Re: More on Indexing and Moving one higher than HTML etc

Marc VanHeyningen (mvanheyn@cs.indiana.edu)
Thu, 04 Aug 1994 12:09:12 -0500


> I talked about wanting to keep certain information in a file that may or may
> not be transparent (author, owner, keywords etc) and the more I think about
it
> the more that I can see that people **wont** add this information to the
files.
> After all why should they? It wont show up at the page view level so people
> tend look at the wider implications. How can we find a way, without
inventing a
> submissions system, to enforce people to use this information.

Coercive authoring tools? Guns?
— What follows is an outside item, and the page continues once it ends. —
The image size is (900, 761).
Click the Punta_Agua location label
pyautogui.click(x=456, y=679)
A smart indexer that divines keywords
by taking short items within <DFN> tags? (though nobody uses those.)

> Im fairly sure now that we will need to come up with our own indexing
system.
> Again this is due to the number of documents we are looking it. It would
need
> to be able to run on the files themselves rather than the HTTP output, it
would
> need to automatically update the files (so the users dont need to run it
when
> they add a file in), and as such it must be able to understand how to arrive
at
> the URL for the file. Is this do able? I cant see a way unless I can get
around
> the problem in the previous paragraph.

It's very much doable; I gave you pointers to two different programs that do
exactly that in my previous message. They probably aren't exactly what you
want, but do what you describe.

> (I was going to include my bit on ALIWEB here but I cant access its home
page
> right now - timed out - but I think that the above should answer questions
as
> to why we think we cant use it here...)
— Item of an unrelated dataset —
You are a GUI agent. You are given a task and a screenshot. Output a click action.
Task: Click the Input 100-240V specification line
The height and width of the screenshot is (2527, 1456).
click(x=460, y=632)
Haven't had any trouble accessing it from here. Anyway, no, the concerns you
describe above do not sound in any way incompatible with something that is
ALIWEB-based. The ALIWEB paradigm is, in essence:

1. A site prepares a collection of some IAFA templates describing what it has
2. A central indexer polls for that collection and builds an index out of it

What you are asking above is for an effective way to do step 1, unless you
consider IAFA templates unacceptable as a starting point. Again, you're
not being sufficiently specific about what exactly it is about ALIWEB that
you think makes it entirely inappropriate for your needs.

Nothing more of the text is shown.